- [Supplied data]
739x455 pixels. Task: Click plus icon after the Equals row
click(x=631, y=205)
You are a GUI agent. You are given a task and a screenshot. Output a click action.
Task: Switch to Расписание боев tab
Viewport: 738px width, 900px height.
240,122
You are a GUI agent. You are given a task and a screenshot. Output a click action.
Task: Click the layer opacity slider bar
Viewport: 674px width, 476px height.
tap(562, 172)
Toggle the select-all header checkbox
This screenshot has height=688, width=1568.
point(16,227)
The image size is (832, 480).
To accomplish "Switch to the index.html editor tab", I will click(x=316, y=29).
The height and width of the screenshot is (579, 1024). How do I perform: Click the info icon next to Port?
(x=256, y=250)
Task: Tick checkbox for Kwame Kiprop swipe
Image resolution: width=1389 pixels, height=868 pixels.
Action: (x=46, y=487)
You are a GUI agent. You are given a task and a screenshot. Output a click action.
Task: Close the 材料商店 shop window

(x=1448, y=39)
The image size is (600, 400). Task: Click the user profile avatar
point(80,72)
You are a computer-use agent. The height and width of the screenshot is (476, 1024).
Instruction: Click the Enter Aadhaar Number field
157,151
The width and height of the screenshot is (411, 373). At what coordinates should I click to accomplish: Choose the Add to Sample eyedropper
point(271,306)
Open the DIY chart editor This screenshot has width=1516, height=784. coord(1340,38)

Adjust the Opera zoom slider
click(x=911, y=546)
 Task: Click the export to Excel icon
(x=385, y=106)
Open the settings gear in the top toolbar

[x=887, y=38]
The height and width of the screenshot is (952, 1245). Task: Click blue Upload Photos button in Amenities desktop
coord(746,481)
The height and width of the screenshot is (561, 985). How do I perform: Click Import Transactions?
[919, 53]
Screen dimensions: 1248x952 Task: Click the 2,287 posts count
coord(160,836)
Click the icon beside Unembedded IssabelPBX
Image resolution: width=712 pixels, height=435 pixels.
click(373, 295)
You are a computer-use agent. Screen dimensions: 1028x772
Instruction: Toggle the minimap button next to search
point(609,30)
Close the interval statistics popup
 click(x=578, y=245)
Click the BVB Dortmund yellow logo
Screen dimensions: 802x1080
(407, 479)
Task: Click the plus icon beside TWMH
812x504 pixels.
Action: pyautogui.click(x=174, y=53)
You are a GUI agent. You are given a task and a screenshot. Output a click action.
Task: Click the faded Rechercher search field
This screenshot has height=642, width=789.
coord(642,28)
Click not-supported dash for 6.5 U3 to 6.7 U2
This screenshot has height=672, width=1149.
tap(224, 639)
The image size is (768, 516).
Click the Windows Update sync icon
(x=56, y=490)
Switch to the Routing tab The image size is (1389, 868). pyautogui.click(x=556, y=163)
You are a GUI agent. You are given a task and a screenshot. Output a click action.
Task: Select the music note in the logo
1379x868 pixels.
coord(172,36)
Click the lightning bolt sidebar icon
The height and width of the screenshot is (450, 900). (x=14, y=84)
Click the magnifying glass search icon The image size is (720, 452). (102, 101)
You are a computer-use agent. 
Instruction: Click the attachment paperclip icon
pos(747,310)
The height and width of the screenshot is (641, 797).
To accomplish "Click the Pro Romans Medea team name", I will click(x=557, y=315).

- [What the task asks] Quote, with no changes, everything from the item line containing "The height and width of the screenshot is (561, 985)." down to the line containing "click(x=578, y=245)", both of those lines included.

- [Solution]
The height and width of the screenshot is (561, 985). How do I perform: Click Import Transactions?
[919, 53]
Screen dimensions: 1248x952 Task: Click the 2,287 posts count
coord(160,836)
Click the icon beside Unembedded IssabelPBX
Image resolution: width=712 pixels, height=435 pixels.
click(373, 295)
You are a computer-use agent. Screen dimensions: 1028x772
Instruction: Toggle the minimap button next to search
point(609,30)
Close the interval statistics popup
 click(x=578, y=245)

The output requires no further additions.